------ Provided records

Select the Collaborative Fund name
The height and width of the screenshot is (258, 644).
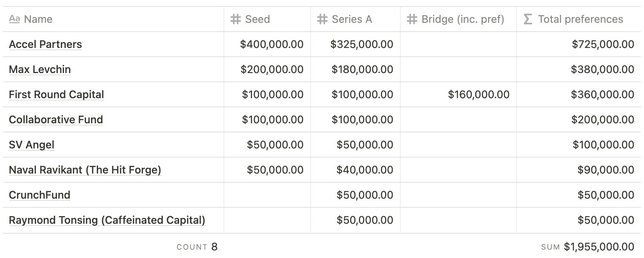pyautogui.click(x=56, y=120)
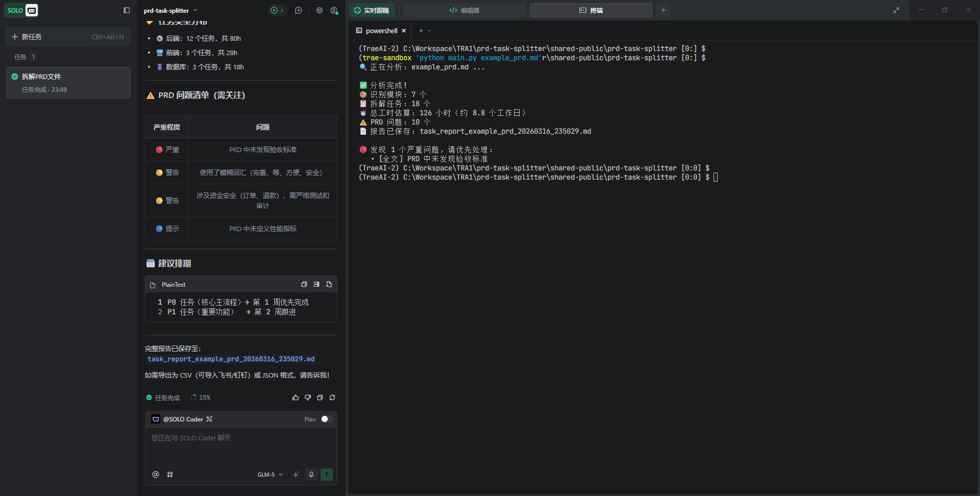Toggle the Plan mode switch
The image size is (980, 496).
tap(327, 419)
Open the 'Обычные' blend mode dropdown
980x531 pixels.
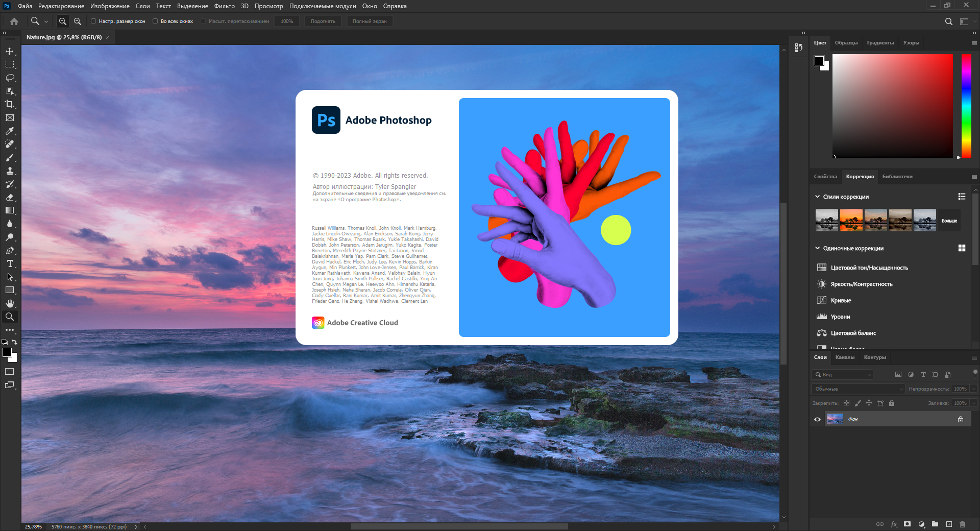858,389
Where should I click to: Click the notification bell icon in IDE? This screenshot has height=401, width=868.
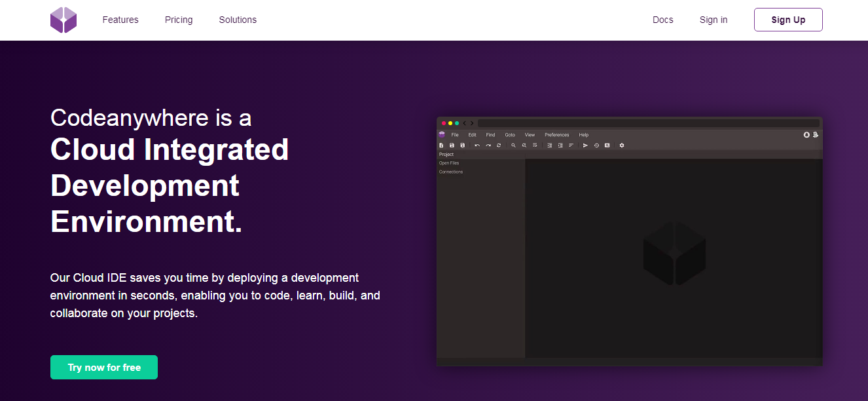(x=806, y=135)
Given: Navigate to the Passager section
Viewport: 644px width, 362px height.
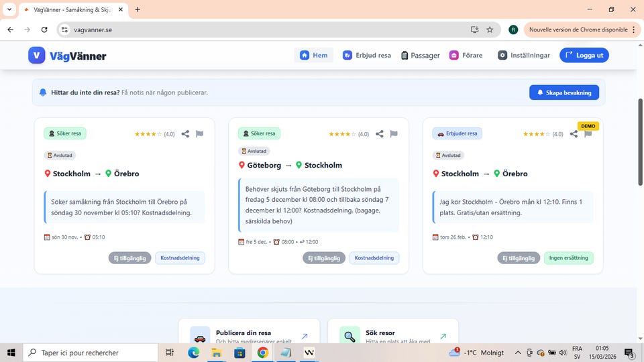Looking at the screenshot, I should tap(421, 56).
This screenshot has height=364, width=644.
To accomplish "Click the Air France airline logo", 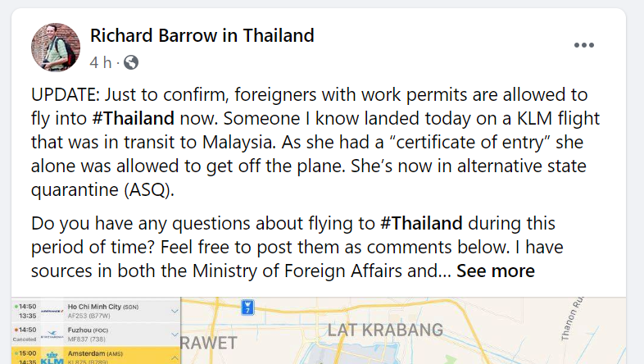I will 52,311.
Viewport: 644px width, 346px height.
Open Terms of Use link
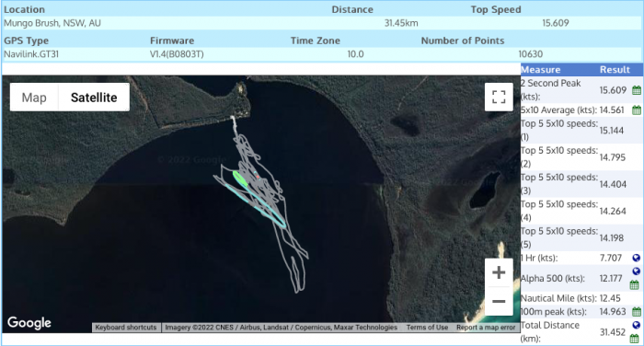[x=427, y=328]
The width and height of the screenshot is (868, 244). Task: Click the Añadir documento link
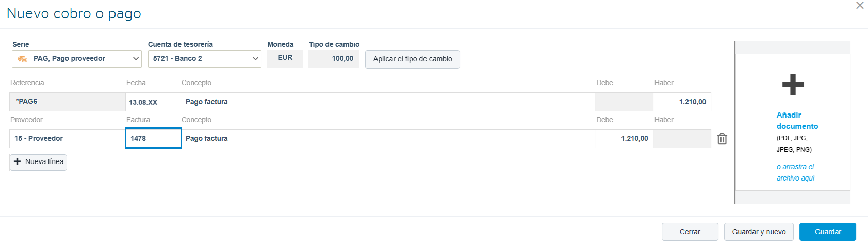[797, 121]
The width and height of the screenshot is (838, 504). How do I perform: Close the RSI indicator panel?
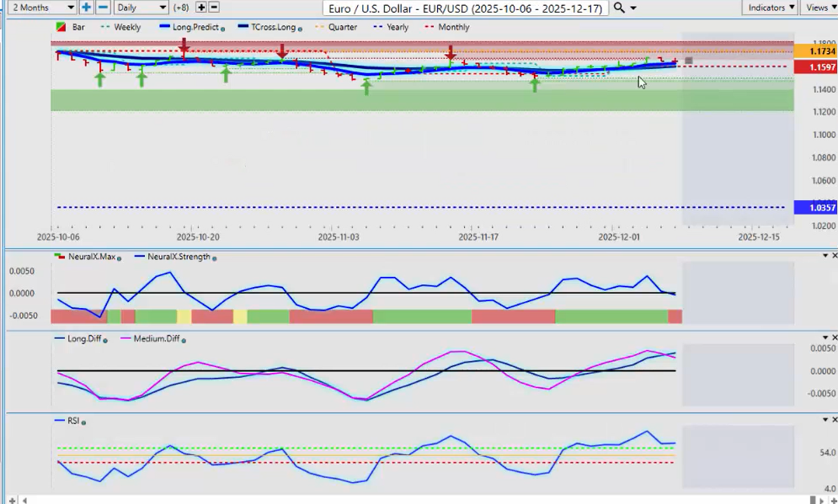(x=834, y=419)
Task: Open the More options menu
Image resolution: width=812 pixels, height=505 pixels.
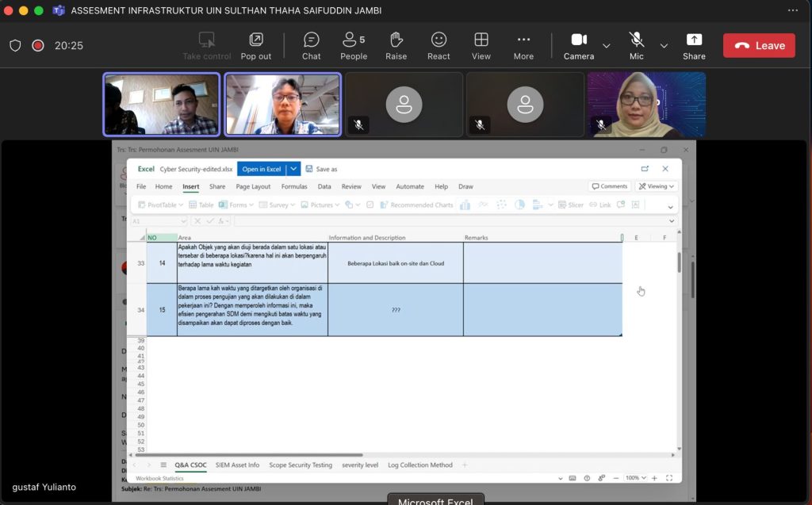Action: point(523,45)
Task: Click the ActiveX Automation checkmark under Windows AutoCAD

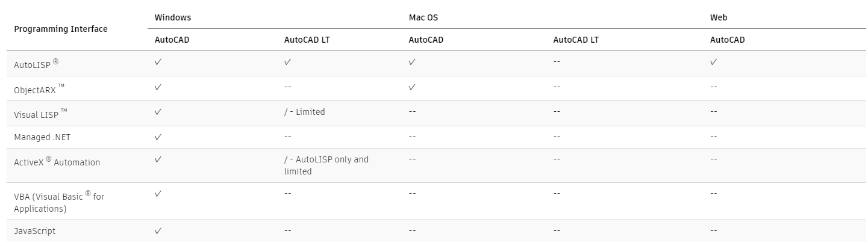Action: (x=158, y=159)
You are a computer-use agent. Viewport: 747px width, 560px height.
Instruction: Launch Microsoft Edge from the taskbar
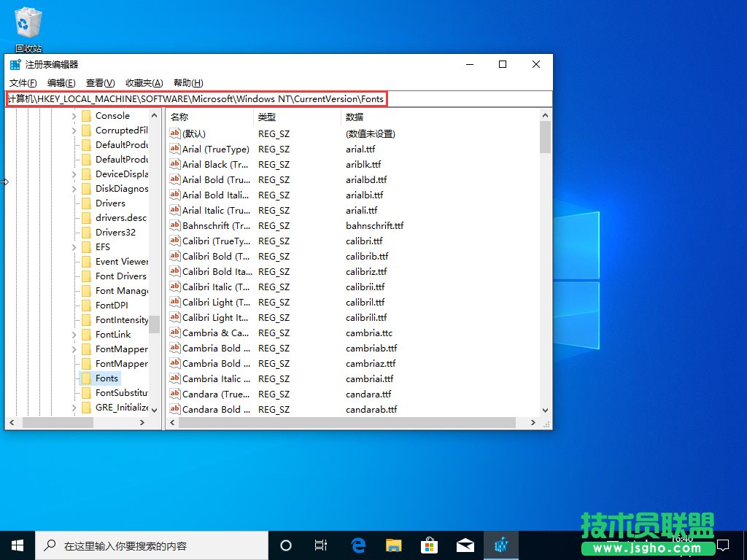click(x=357, y=545)
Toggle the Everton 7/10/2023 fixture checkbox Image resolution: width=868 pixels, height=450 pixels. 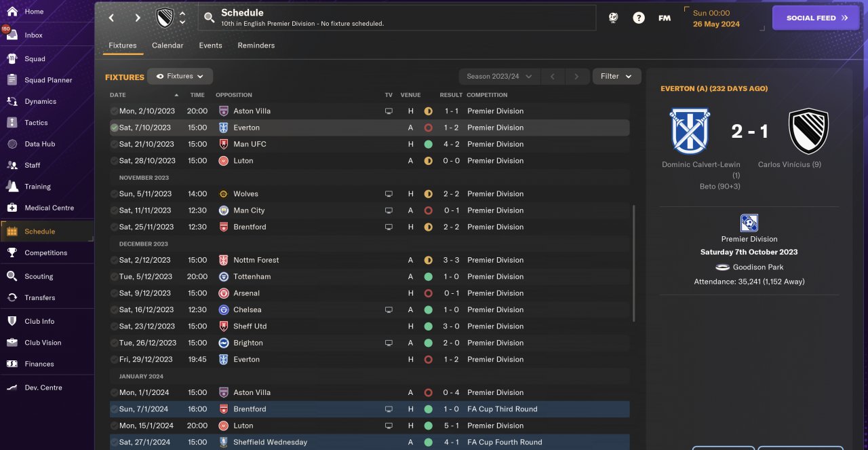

------------

- Action item:
Every line from the one containing "The width and height of the screenshot is (868, 244)." to the final line of the records should be duplicated exactly; no picture is to be copied.

- Result of this exercise:
The width and height of the screenshot is (868, 244). Task: Click the Añadir documento link
[797, 121]
The width and height of the screenshot is (838, 504). How do I perform: Close the RSI indicator panel?
(x=834, y=419)
Task: Open the More options menu
Image resolution: width=812 pixels, height=505 pixels.
Action: point(523,45)
Task: Click the ActiveX Automation checkmark under Windows AutoCAD

Action: (x=158, y=159)
You are a computer-use agent. Viewport: 747px width, 560px height.
Instruction: Launch Microsoft Edge from the taskbar
click(x=357, y=545)
Toggle the Everton 7/10/2023 fixture checkbox Image resolution: width=868 pixels, height=450 pixels. 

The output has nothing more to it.